Page:
#####
With the intent to reduce high-micromanagement stress the game offers very nice automation options to the player. If you want you can set colony management to automatic and set the development policy you’d like to set up for that system from that point forward (you can change the automation policy at any time). For instance you may set a system to develop the military (that will create more war ships), to develop defenses (that will create more troops, missile bases and starbases), to develop research, improve income, increase population or just use a balanced development.
So in conclusion, although there are some minor deficiencies the AI in general does a very nice job and is quite coherent. For instance the AI races seldom attack you with no clear reason, and will trade favorably with you if they like you and attack and reject deals if they don’t like you.
#####
Information supplied:
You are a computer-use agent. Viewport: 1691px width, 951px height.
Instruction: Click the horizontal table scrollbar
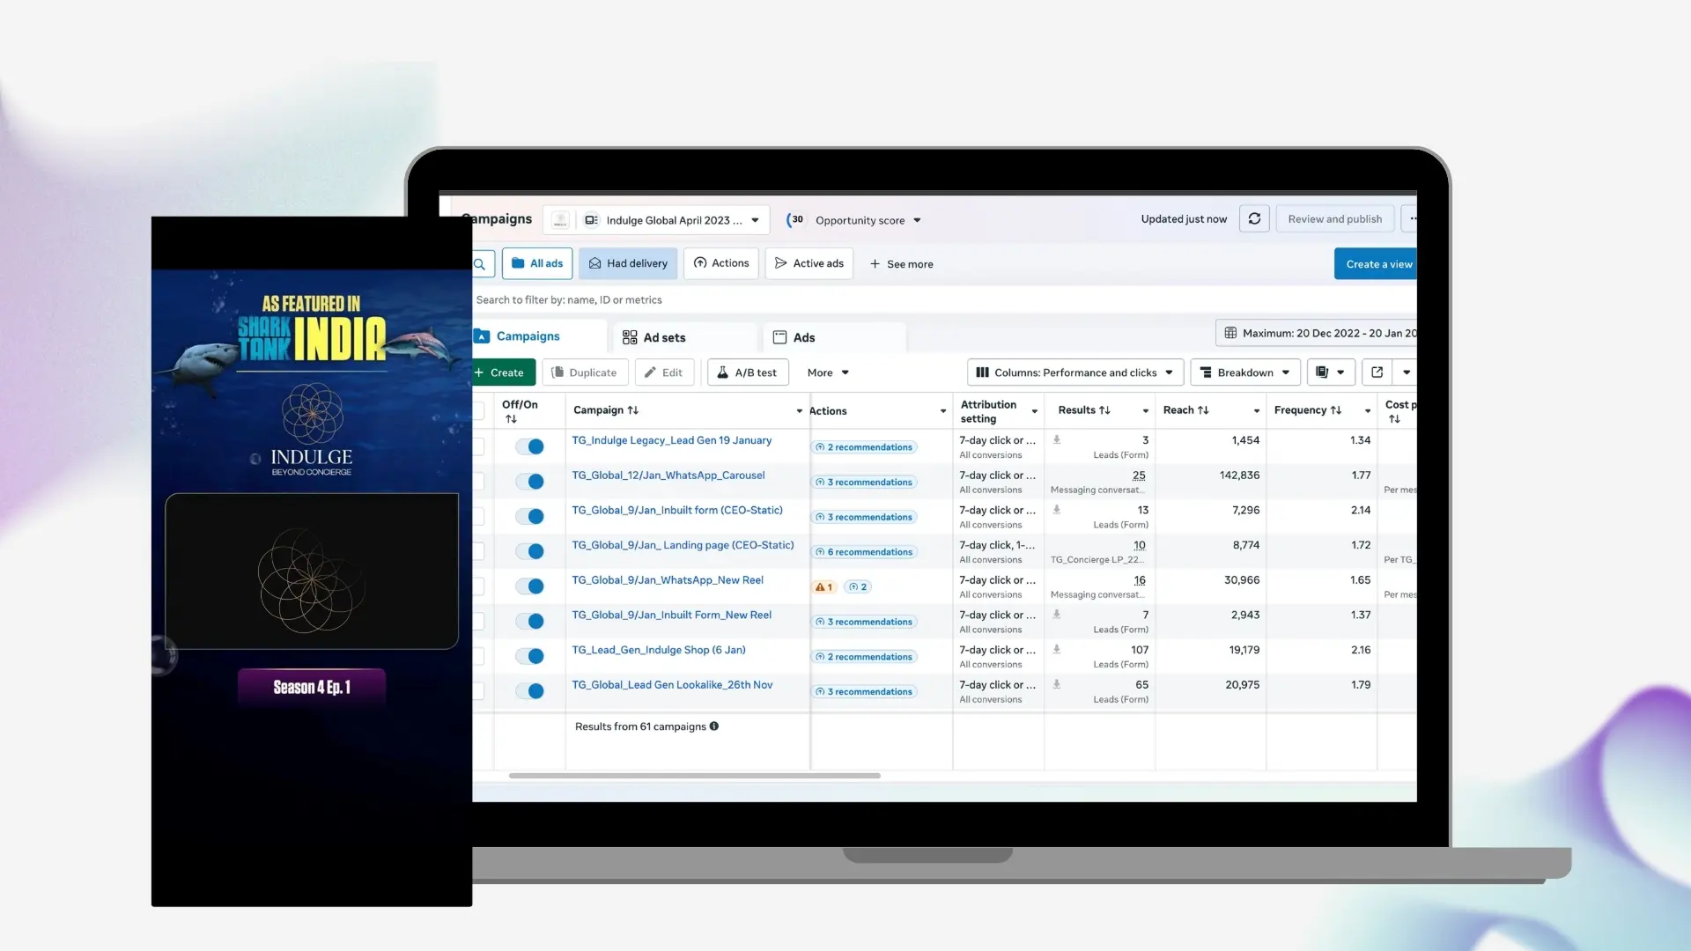[694, 776]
#####
Requirements: Transcribe the part of the game review above from "With the intent" up to and including "don’t like you.".

The solution:
With the intent to reduce high-micromanagement stress the game offers very nice automation options to the player. If you want you can set colony management to automatic and set the development policy you’d like to set up for that system from that point forward (you can change the automation policy at any time). For instance you may set a system to develop the military (that will create more war ships), to develop defenses (that will create more troops, missile bases and starbases), to develop research, improve income, increase population or just use a balanced development.
So in conclusion, although there are some minor deficiencies the AI in general does a very nice job and is quite coherent. For instance the AI races seldom attack you with no clear reason, and will trade favorably with you if they like you and attack and reject deals if they don’t like you.